Marburg and Sudan viruses elicit divergent interferon responses and cytokine storm signaling in Egyptian rousette bat macrophages.
Ivet A Yordanova, Catherine E Arnold, Nicolas Corrales, Jonathan C Guito, Angelika Lander, Lay Teng Ang, Jonathan S Towner, Joseph B Prescott
Abstract
Open AccessIntroduction: Egyptian rousette bats (ERBs) are the only known natural reservoir of Marburg virus (MARV), etiologic agent of a highly-pathogenic zoonotic viral hemorrhagic fever. Evolutionary adaptations in ERBs allow for fine-tuned discrete pro-inflammatory immune responses that control MARV infection, yet permit population-level viral maintenance. Methods: To look for exclusive co-adapted responses between ERBs and MARV, we compared macrophage (MΦ) responses to MARV and Sudan virus (SUDV), a related filovirus not hosted by ERBs. We queried whether MARV counters normal ERB MΦ responses, illuminating co-adapted host responses not observed upon infection with SUDV, which fails to establish a productive infection and is efficiently immunologically cleared by ERBs.

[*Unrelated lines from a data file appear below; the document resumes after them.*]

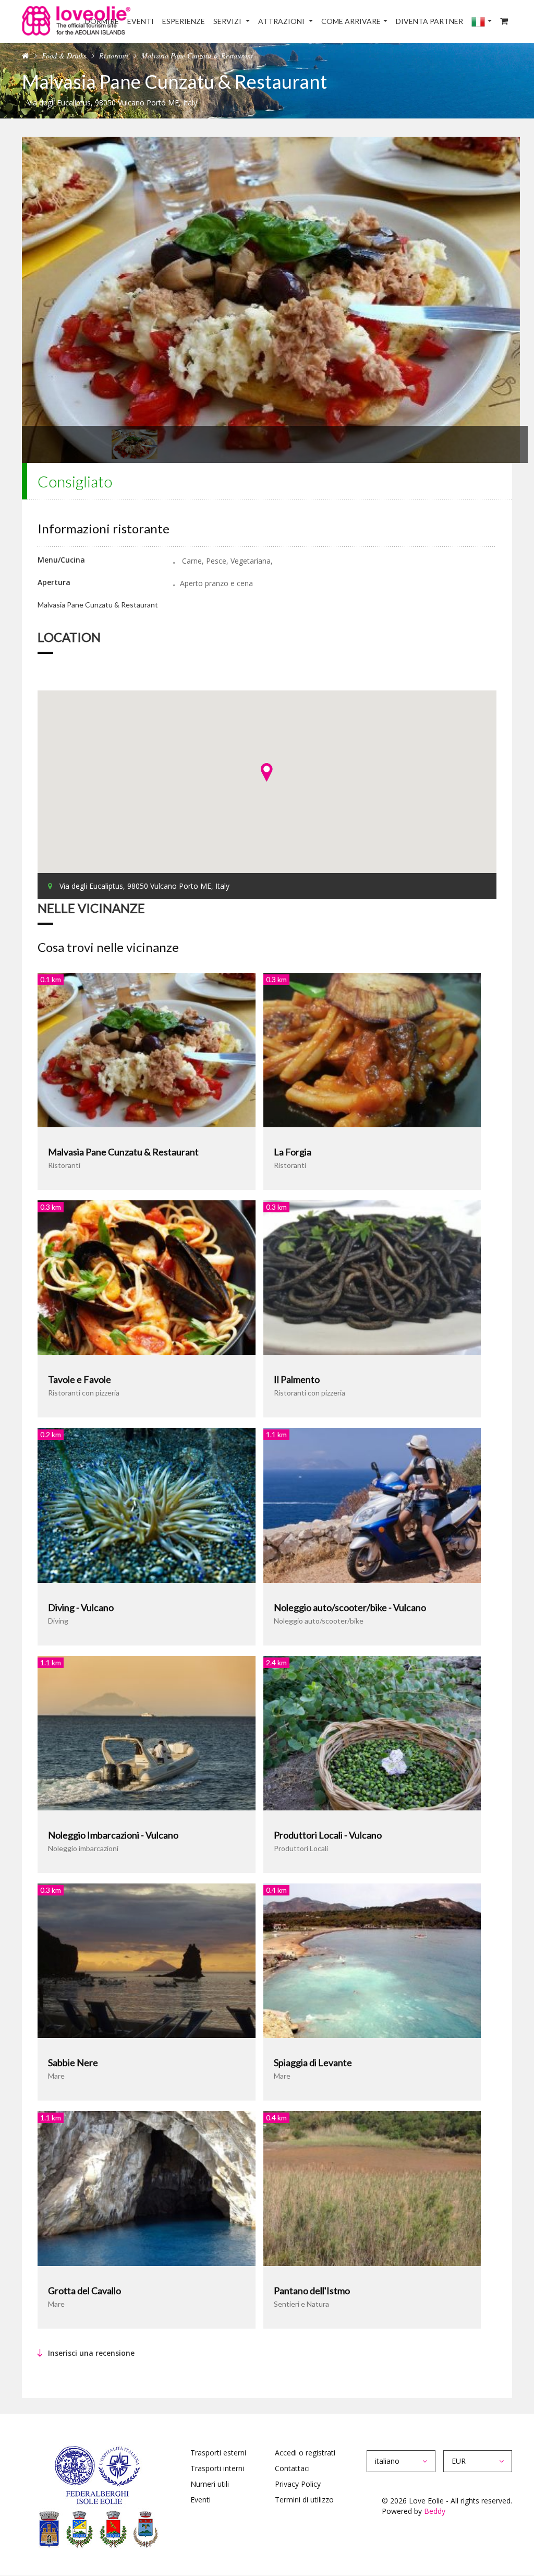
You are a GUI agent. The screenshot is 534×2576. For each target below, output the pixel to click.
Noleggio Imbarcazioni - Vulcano (113, 1835)
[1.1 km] (372, 1504)
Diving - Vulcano (81, 1607)
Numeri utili (209, 2484)
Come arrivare (351, 21)
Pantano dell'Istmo (312, 2290)
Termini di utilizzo (304, 2500)
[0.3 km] (372, 1049)
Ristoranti (113, 56)
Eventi (140, 21)
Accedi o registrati (305, 2453)
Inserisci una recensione (91, 2353)
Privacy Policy (298, 2484)
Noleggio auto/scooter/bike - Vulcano (350, 1607)
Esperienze (183, 21)
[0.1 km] (147, 1049)
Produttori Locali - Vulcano (328, 1835)
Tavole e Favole (79, 1379)
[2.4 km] (372, 1731)
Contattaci (292, 2468)
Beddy (434, 2511)
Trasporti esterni (218, 2453)
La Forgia (292, 1152)
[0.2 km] (147, 1504)
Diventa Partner (429, 21)
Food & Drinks (64, 56)
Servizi (228, 21)
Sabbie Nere (73, 2062)
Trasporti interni (217, 2468)
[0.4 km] (372, 1959)
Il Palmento (297, 1379)
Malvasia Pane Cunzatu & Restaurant (123, 1152)
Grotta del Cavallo (84, 2290)
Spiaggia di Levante (313, 2062)
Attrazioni (282, 21)
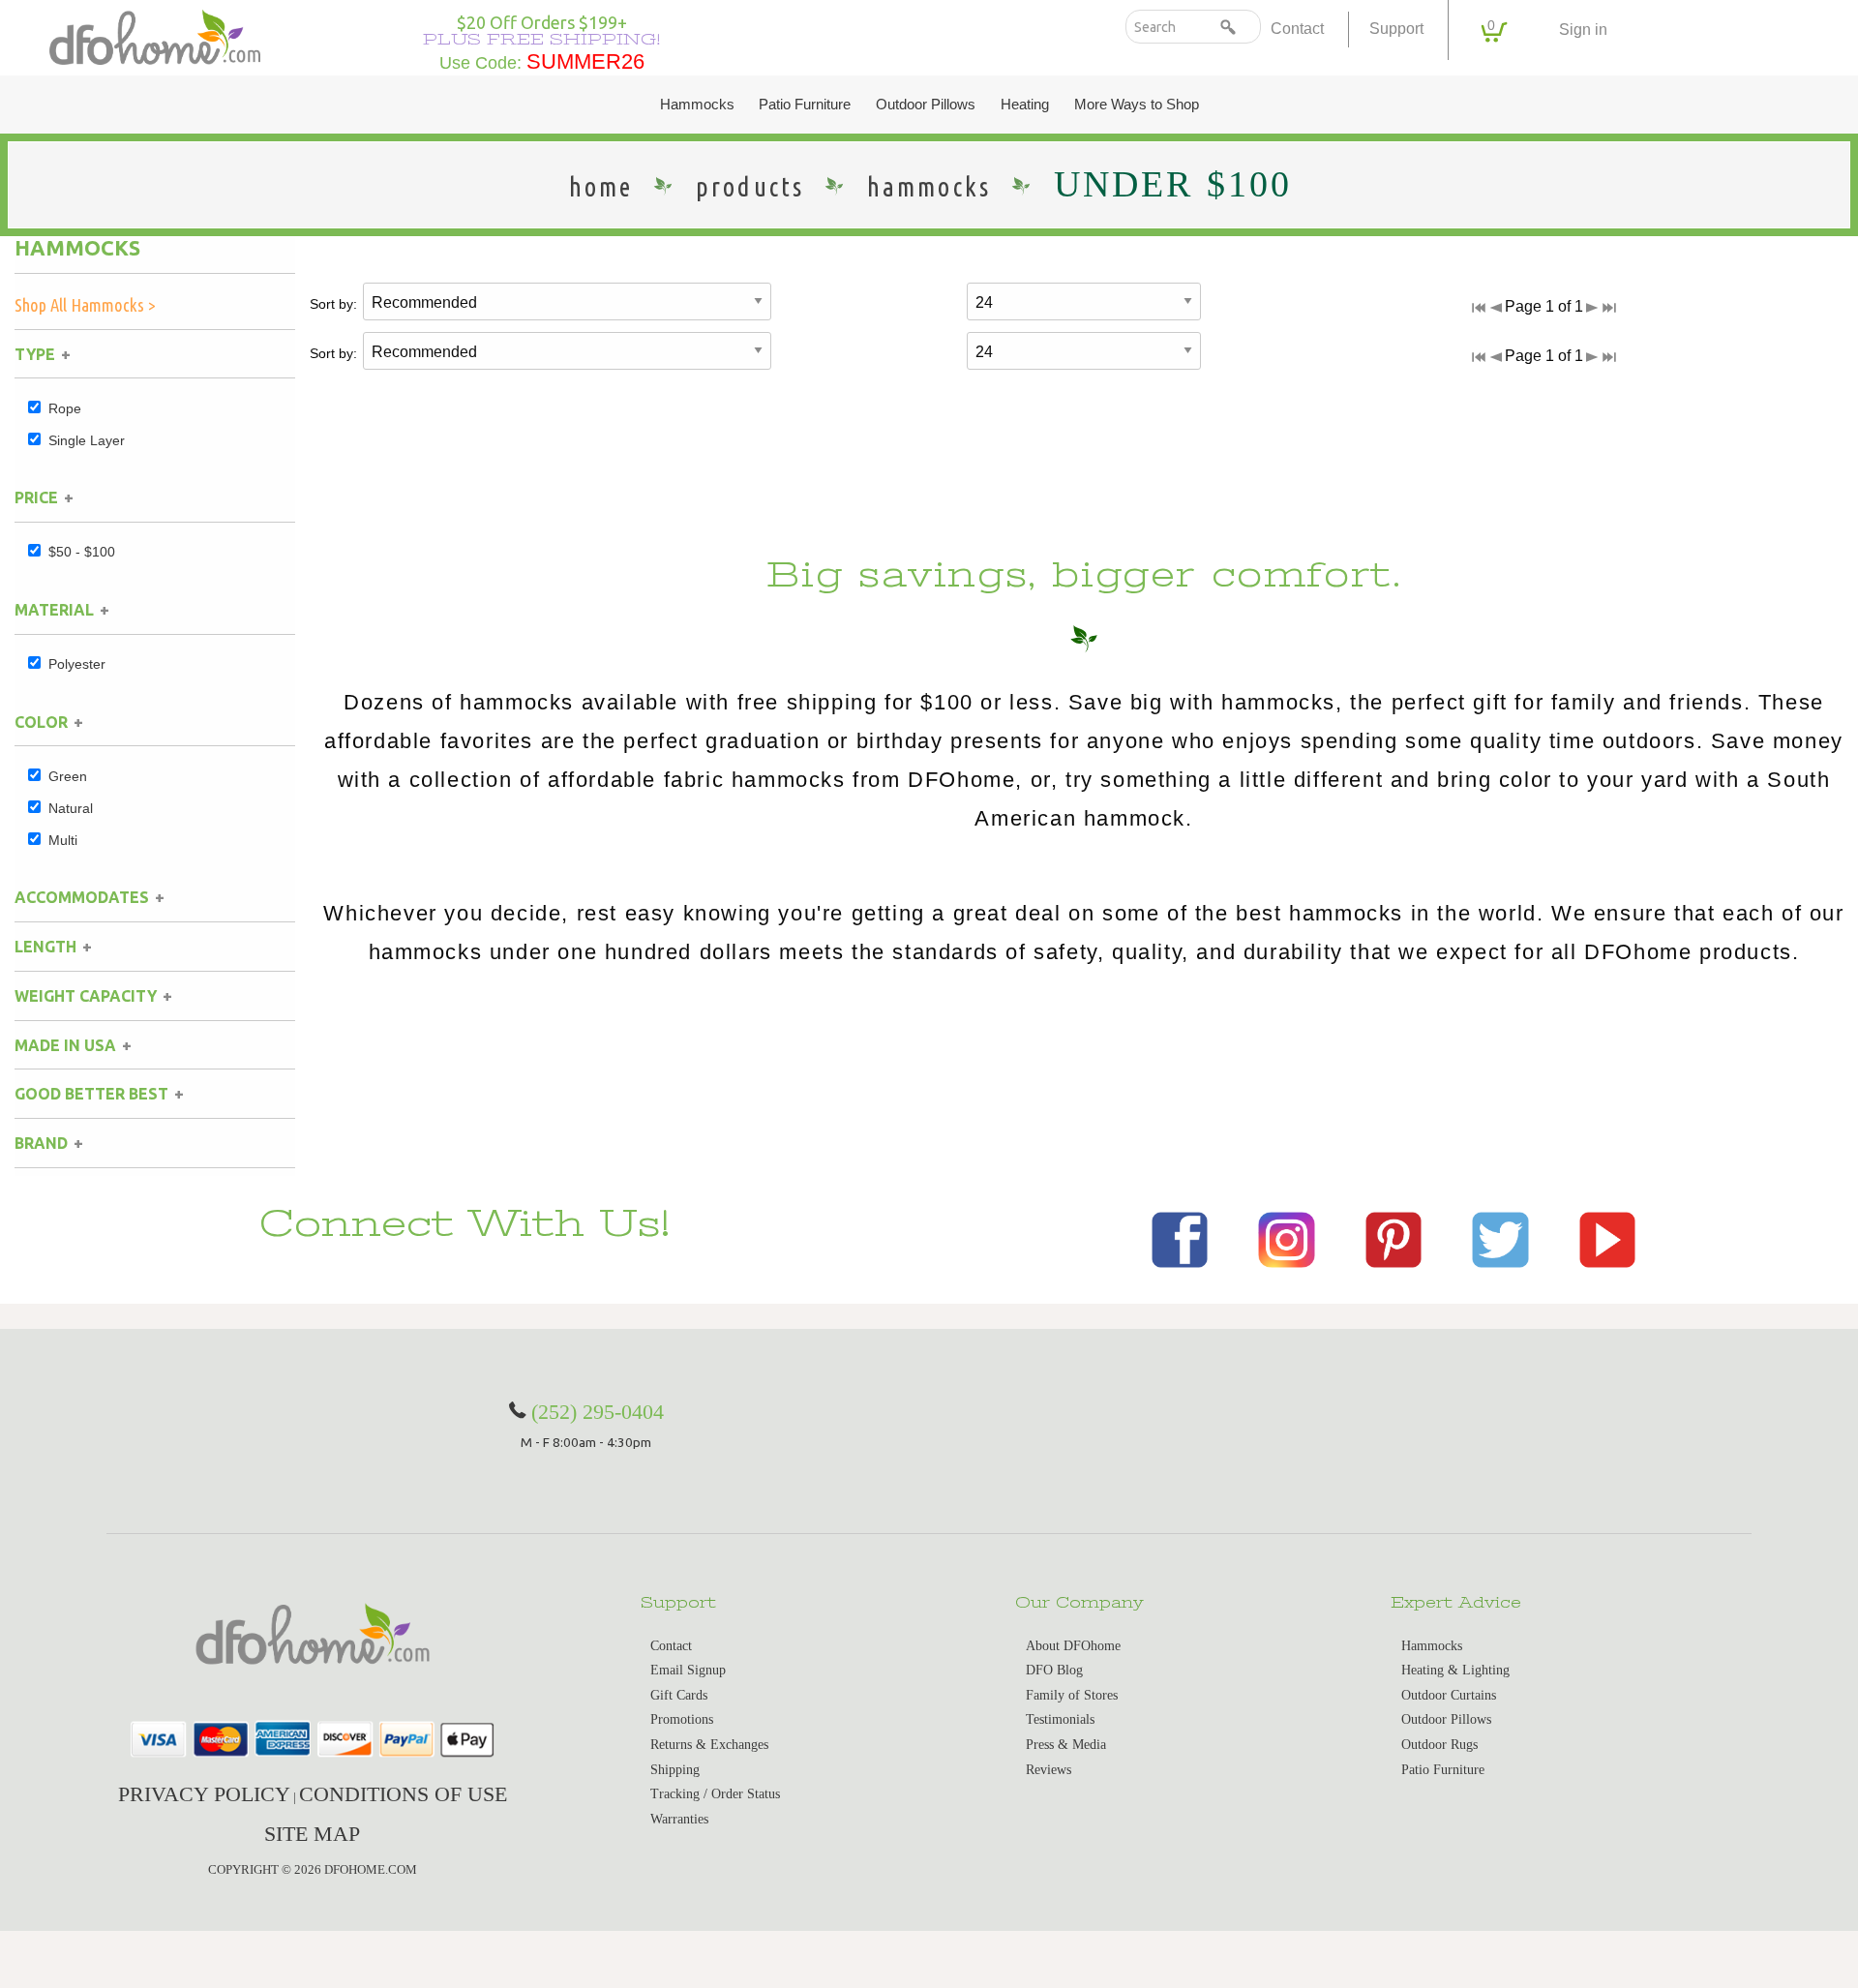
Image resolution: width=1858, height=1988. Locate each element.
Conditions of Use (403, 1794)
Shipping (675, 1769)
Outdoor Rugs (1439, 1744)
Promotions (681, 1719)
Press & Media (1066, 1744)
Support (1396, 28)
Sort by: (333, 304)
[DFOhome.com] (154, 35)
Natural (70, 808)
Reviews (1048, 1769)
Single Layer (86, 440)
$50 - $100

Results: We observed stark differences in MΦ transcriptional responses to MARV and SUDV, including differences in type I and III interferon (IFN)-related genes, cytokines, chemokines, cell growth and proliferation genes. We show for the first time that while MARV-infected bat MΦs undergo muted IFN responses and cytokine storm signaling, SUDV induces unperturbed type I and III IFN gene expression, stronger cytokine and chemokine responses resembling typical host responses to a foreign viral pathogen. Discussion: Our findings corroborate growing evidence of unique coevolutionary relationships between bats and the specific viruses they harbor.